ACTIVITY ::
Retype, exactly and only, each line from the one containing "Task: Click the Jake Davis author name" to the end of the records below.

PROVIDED RECORDS ::
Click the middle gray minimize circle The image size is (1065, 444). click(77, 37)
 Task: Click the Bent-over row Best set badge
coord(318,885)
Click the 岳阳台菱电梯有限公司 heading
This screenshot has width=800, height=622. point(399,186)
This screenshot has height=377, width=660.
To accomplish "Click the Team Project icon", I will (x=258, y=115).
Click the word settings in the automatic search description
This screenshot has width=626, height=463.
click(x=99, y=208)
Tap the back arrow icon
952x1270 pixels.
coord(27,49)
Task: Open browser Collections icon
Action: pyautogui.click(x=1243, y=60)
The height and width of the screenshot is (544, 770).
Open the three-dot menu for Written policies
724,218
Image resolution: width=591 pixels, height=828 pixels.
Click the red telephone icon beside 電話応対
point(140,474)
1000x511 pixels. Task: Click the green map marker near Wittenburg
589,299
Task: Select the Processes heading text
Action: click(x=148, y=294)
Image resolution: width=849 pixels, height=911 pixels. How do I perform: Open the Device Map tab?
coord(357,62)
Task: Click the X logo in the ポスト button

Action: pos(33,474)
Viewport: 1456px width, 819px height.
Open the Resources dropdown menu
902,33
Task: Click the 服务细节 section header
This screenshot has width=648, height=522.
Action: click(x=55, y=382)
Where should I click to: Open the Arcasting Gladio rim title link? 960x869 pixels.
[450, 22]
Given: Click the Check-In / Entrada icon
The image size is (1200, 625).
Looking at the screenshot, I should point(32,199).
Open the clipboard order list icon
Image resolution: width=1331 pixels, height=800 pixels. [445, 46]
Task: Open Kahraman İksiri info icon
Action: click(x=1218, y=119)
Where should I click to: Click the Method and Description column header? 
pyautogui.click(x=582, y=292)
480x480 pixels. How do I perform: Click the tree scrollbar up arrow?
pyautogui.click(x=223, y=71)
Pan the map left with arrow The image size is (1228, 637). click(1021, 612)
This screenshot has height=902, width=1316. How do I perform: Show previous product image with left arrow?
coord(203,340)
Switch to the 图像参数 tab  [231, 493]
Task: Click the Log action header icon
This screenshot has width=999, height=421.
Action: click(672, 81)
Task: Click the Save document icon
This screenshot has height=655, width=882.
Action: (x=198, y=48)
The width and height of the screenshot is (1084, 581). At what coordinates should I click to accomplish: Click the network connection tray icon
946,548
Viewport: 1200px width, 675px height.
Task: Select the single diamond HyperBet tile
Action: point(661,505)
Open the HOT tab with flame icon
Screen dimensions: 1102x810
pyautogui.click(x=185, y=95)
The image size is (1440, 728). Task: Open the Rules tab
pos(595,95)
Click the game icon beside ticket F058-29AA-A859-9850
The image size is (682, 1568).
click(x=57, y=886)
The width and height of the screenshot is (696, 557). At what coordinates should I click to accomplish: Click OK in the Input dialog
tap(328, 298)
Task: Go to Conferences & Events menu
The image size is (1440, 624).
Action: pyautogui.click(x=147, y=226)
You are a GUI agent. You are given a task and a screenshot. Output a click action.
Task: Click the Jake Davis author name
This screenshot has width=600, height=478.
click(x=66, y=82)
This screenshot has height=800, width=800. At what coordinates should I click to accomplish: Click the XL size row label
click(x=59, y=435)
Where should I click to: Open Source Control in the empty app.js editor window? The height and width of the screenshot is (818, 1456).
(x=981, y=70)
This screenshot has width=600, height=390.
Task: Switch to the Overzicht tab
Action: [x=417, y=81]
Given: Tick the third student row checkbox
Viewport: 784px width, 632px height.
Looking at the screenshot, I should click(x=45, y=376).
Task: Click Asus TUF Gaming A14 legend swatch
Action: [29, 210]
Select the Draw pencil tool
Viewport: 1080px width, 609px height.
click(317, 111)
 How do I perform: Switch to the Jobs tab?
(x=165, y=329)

COMPLETED TASK ::
Task: Click the Jake Davis author name
This screenshot has width=600, height=478.
click(x=66, y=82)
This screenshot has height=800, width=800. At what coordinates should I click to accomplish: Click the XL size row label
click(x=59, y=435)
Where should I click to: Open Source Control in the empty app.js editor window? The height and width of the screenshot is (818, 1456).
(x=981, y=70)
This screenshot has width=600, height=390.
Task: Switch to the Overzicht tab
Action: [x=417, y=81]
Given: Tick the third student row checkbox
Viewport: 784px width, 632px height.
Looking at the screenshot, I should click(x=45, y=376).
Task: Click Asus TUF Gaming A14 legend swatch
Action: [29, 210]
Select the Draw pencil tool
Viewport: 1080px width, 609px height.
click(317, 111)
 How do I perform: Switch to the Jobs tab?
(x=165, y=329)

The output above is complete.